Who would not like to have an apartment near the sea or a house in the middle of nature? If this is our case, it could be that we need financing to formalize the sale. To do this, many banks offer PHH mortgages for second homes designed for customers who want to increase their wealth by paying little by little for it. In the following article, we will highlight three mortgage loans designed for this purpose that could fit different profiles: clients who have fewer savings, clients who prefer to repay the money in more time, and clients who do not want to be linked to any entity.
ING Variable Orange Mortgage: up to 75%
In general, entities usually offer financing of between 60% and 70% for the purchase of second homes. However, with the Orange Variable Mortgage from ING, we will not need so many savings, since this bank increases the amount financed up to 75% for its clients.
For the purchase of second homes, ING offers an interest rate of 2.09% during the first year and Euribor plus 1.09% thereafter. Of course, to access this credit with the subsidized interest, it is necessary to domicile a minimum income of 600 euros and sign home insurance with the entity and another life insurance.
One of the advantages of the Orange mortgage is that it does not have any type of commission and we can return the outstanding balance within a period of up to 25 years.
Bankia Variable Mortgage: 30 years to finish paying
If we prefer a longer repayment period to be comfortable with the payment of installments, we may be interested in contracting Bankia’s Variable Commission-Free Mortgage. With interest from 1.99% during the first year and from Euribor plus 0.99% afterward, we can extend the repayment period up to 30 years.

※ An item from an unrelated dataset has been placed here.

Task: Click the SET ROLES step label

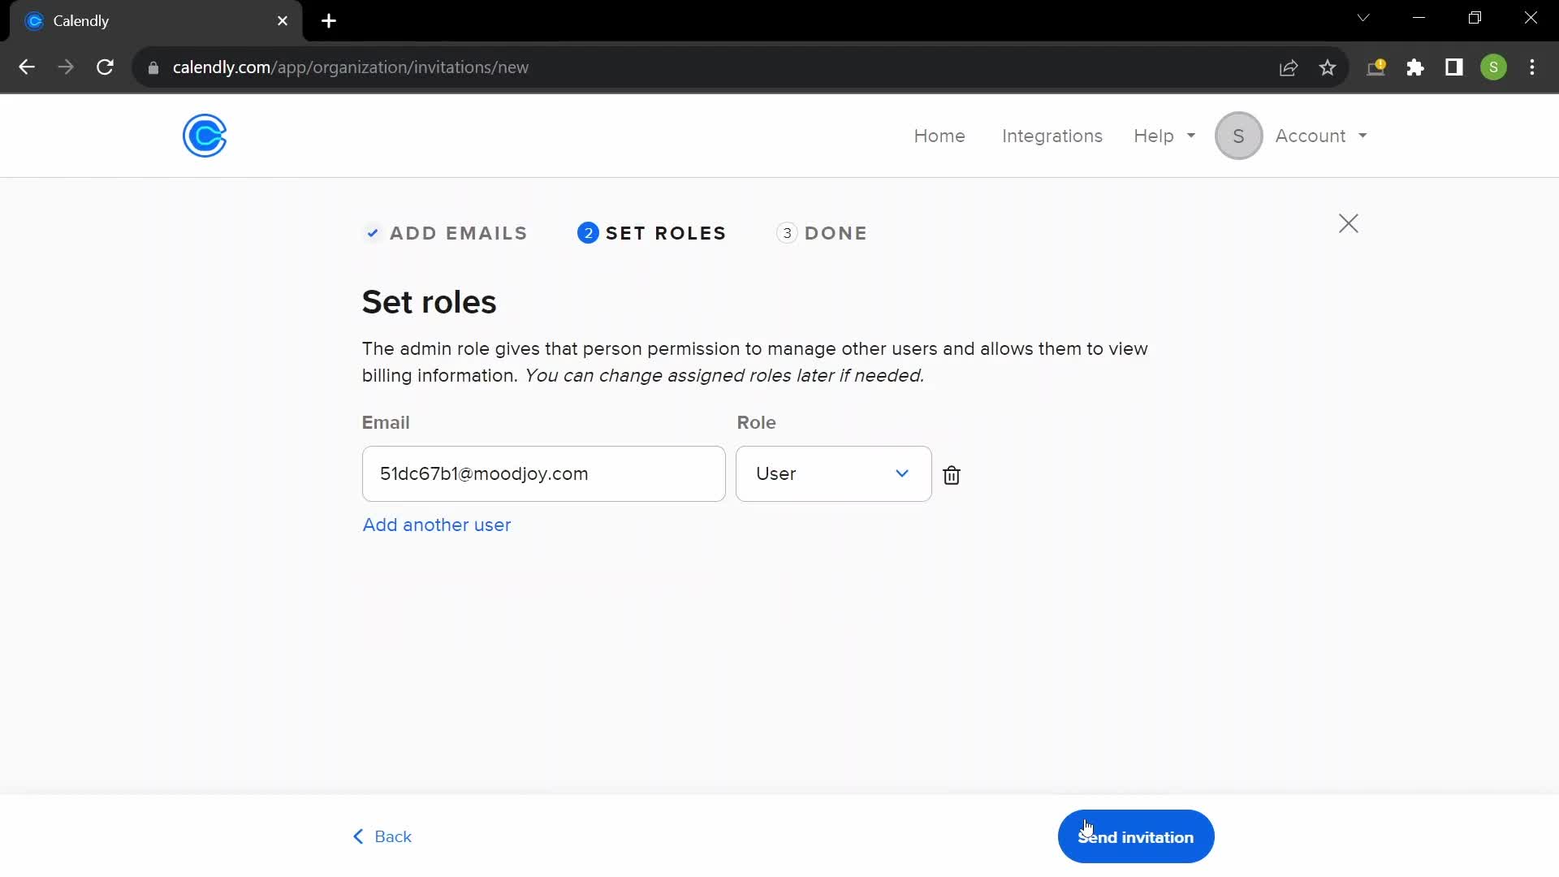Action: [x=666, y=233]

Another positive aspect of this credit for the purchase of a second home is that you only have to domicile the payroll, which will have to be at least 1,200 euros per month among all the holders.

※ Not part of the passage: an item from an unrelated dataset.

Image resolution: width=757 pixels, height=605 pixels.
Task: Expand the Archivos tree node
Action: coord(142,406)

Of course, if we decide on the Bankia mortgage, we will have to have savings that cover the remaining 40% of the price of the property (it only finances up to 60%) and the entity will apply a penalty if we want to change banks or of wanting to review the conditions through a novation.
Coins Variable Mortgage: without linkage
Lastly, if what interests us is not having to be linked in any way with the entity, Coinc’s Variable Mortgage could be the offer we are looking for. This entity offers financing of up to 60% for the acquisition of second homes with an initial interest of 1.89% and Euribor plus 0.99% from the second year.
In addition, this product does not have any type of commission and the only condition is that we open a free account from which to pay the fees.
As an additional advantage, it should be noted that, as it is an online mortgage, the contracting process is completely telematic and we can request financing without leaving home.